Updated on 19 May 2015.
With interest rates at the lowest they've ever been, now could be the perfect time to lock in to a fixed mortgage deal.
As well as giving you the security of knowing that your repayments will stay the same for the foreseeable future, it's unlikely you'll miss out on further rate drops with the Bank of England base rate standing at 0.5%.
So fixing while rates are low can seem an attractive option, but you'll have to decide whether to fix short or long term. A short term deal of a couple of years could offer you flexibility, whereas long term deals of 5 years or so can give you unrivalled security. We look at the advantages vs. disadvantages of fixing in for a long vs. short term deal.
The benefit most popularly associated with fixing into a short-term deal is the flexibility such a short fix offers. They offer all the advantages of a fixed rate deal such as knowing exactly what your repayments will be, but only tie you in for a couple of years. In this way they offer a good mix of security and flexibility. Short term deals also tend to offer more competitive rates than longer term.
If your deal becomes less competitive over your short term, i.e. rates are dropping or other mortgage products on the market are offering a better deal, you can look at switching your mortgage as soon as that term ends. You can keep an eye on changes in the base rate and fluctuations in the mortgage market throughout the couple of years or so that your term lasts. If during this time you think you could get a better deal, you won't have long to wait before remortgaging.
On the other hand those fixed in for a longer term will have to wait longer to do so if their deal becomes uncompetitive, because it's unlikely they will want to pay out for early redemption charges and the like by breaking the deal prematurely.
Short term deals are best for those who don't want to commit to a long deal - after all, you can't predict what your circumstances will be in 5 or 10 years' time. So by fixing for the short term you give yourself security for a couple of years but also the freedom to re-evaluate your situation, not to mention the mortgage market, after the term is up.
Although fixing short-term does ensure you some measure of security, this is only temporary and you'll soon have to look at remortgaging when that term is up. If extended security of five years or more is what you're after, a longer-term fix will suit you much better.
You should also take into account the fact that you'll have to re-arrange valuations and application fees again when your term ends. As well as being an unnecessary hassle to sort through every couple of years when your short term expires, this can be incredibly costly. Long term deals mean you can put your mortgage to the back of your mind for several years while you continue to repay the same amount, but short term fixes mean you'll have to deal with these fees and arrangements every time your term ends.

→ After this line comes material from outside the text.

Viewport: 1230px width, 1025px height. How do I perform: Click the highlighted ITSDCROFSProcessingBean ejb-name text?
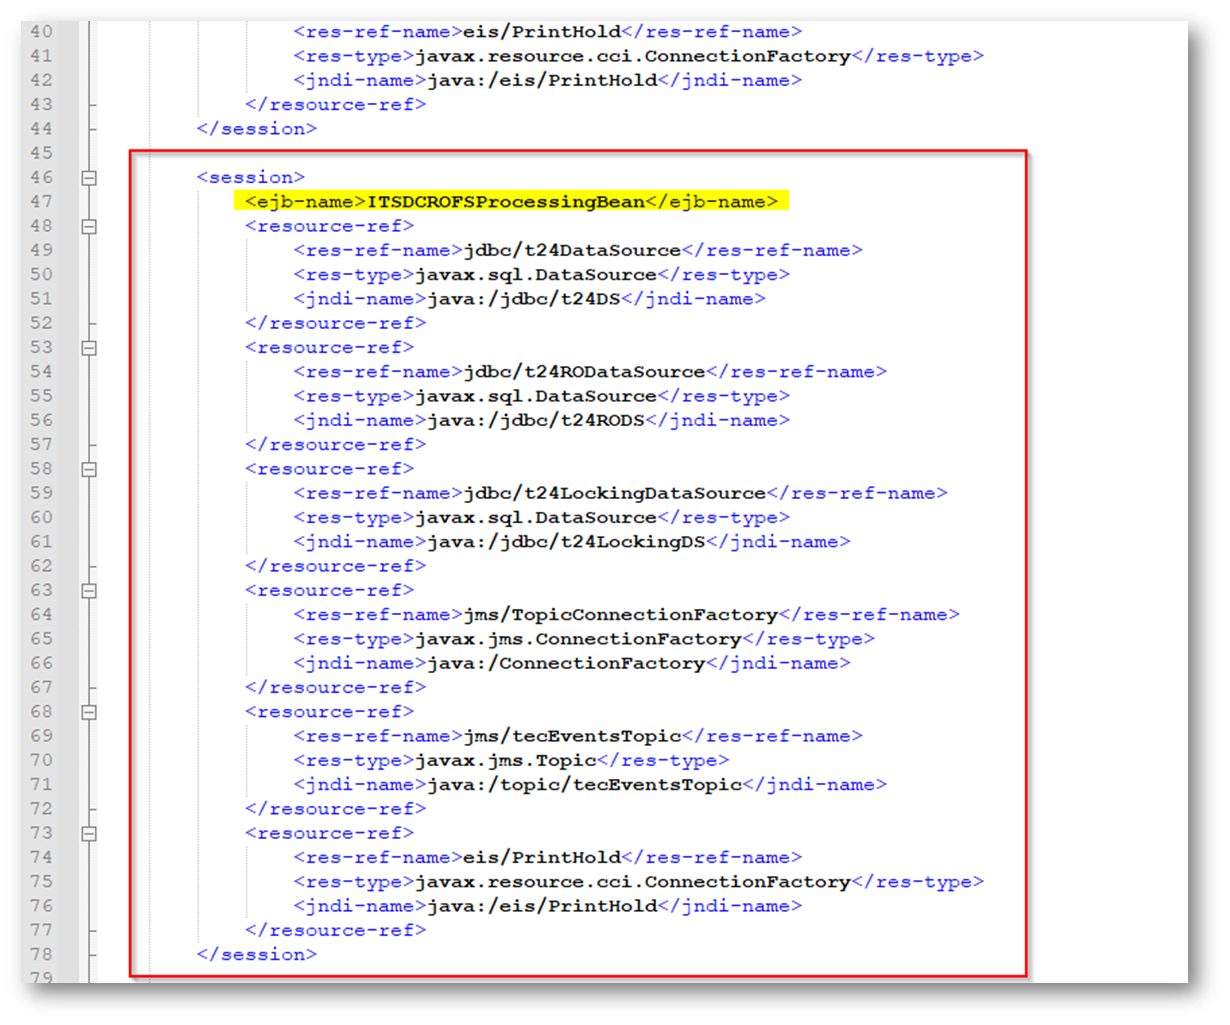(506, 202)
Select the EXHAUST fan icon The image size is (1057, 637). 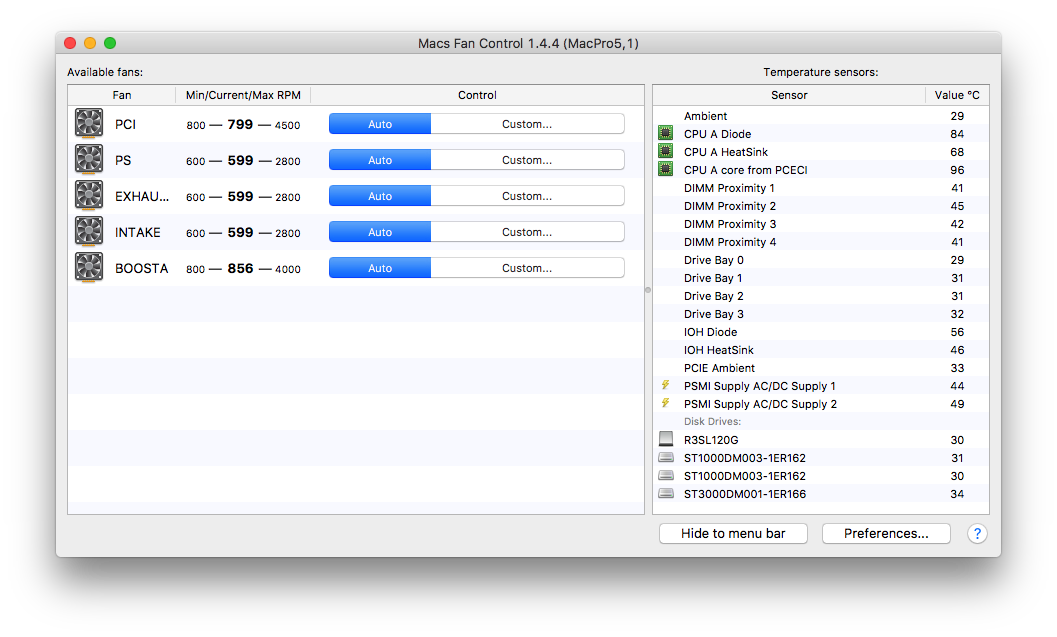(89, 195)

It's also worth bearing in mind that in the current economic climate competitive deals are harder to come by. Because of this reduced mortgage availability you may find yourself stuck for options when your short term deal ends - making long term fixes a more attractive alternative.
Long-term fixes present a more stable alternative to short term deals simply because they lock you in for longer. This means that you're protected from any rises in interest rates for the duration of the term. With the base rate at such a low at the moment, it's logical to assume that 'the only way is up'. Therefore by locking yourself into a long term fix while rates are low, you may be able to beat the effect of future rises.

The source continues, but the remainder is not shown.